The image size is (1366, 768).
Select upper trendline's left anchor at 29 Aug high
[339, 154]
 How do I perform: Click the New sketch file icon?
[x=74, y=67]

* * * *

◆ **TRY IT**: Repeat the records word for word.

◆ **ANSWER TO THIS PROBLEM**:
The image size is (1366, 768).
Select upper trendline's left anchor at 29 Aug high
[339, 154]
 How do I perform: Click the New sketch file icon?
[x=74, y=67]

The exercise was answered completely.